(Rows showing where targets appear)
## BEGIN

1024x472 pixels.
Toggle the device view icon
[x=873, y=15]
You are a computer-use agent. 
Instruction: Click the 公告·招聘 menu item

## END

§ YOUR GOAL
Set down every line of the listing above once more, word for word and in the same order.

§ COMPLETE OUTPUT
1024x472 pixels.
Toggle the device view icon
[x=873, y=15]
You are a computer-use agent. 
Instruction: Click the 公告·招聘 menu item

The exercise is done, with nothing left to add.